Minnie Bodhanwala, CEO, Wadia Hospitals

The budget keeps us on track while providing universal access to health facilities. The rollout for screening for sickle cell anaemia of 7 crore people in the 0-40 years age group in affected tribal areas is a good move. The fact that this rare disease found a place in the budget is a testament to show that the government is on a mission to eradicate the disease and make access to quality healthcare services a reality for India.

It also makes me happy from the bottom of my heart to know that more than 220 crores of COVID-19 vaccines for 102 crore people were administered. This will in turn be invaluable in strengthening our fight against non-communicable diseases.

In addition to that the effort to increase skilled healthcare personnel by establishing 157 new nursing colleges in core locations gives hope for manpower growth in the healthcare sector of India.
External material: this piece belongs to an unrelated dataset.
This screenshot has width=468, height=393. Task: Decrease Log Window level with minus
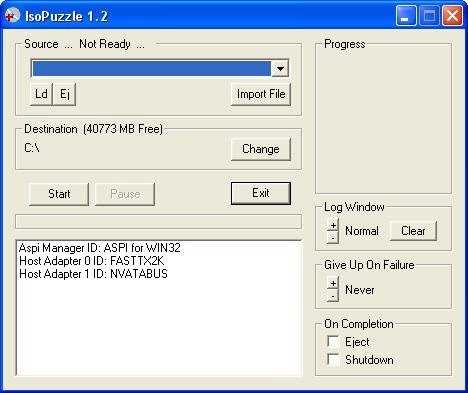(333, 237)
Overall, a very well thought out budget that has heard our voices and needs of the healthcare sector of the country.

Dr Alok Khullar, CEO, Gleneagles Global Health City, Chennai

We are delighted to note that the budget session was introduced with the announcement of increase in allocation for research in the healthcare sector including pharma, clinical research and PPPs in healthcare research.

The government’s initiatives to encourage R&D  in healthcare is a much-needed move. The collaborative set up of research and innovation centre and the facilities in select ICMR Labs made available for research by public and private medical college faculty and private sector is commendable.

Setting-up of more nursing colleges is a welcome move to generate adequate nursing workforce every year. Introduction of courses for medical devices will fill a significant gap in the industry.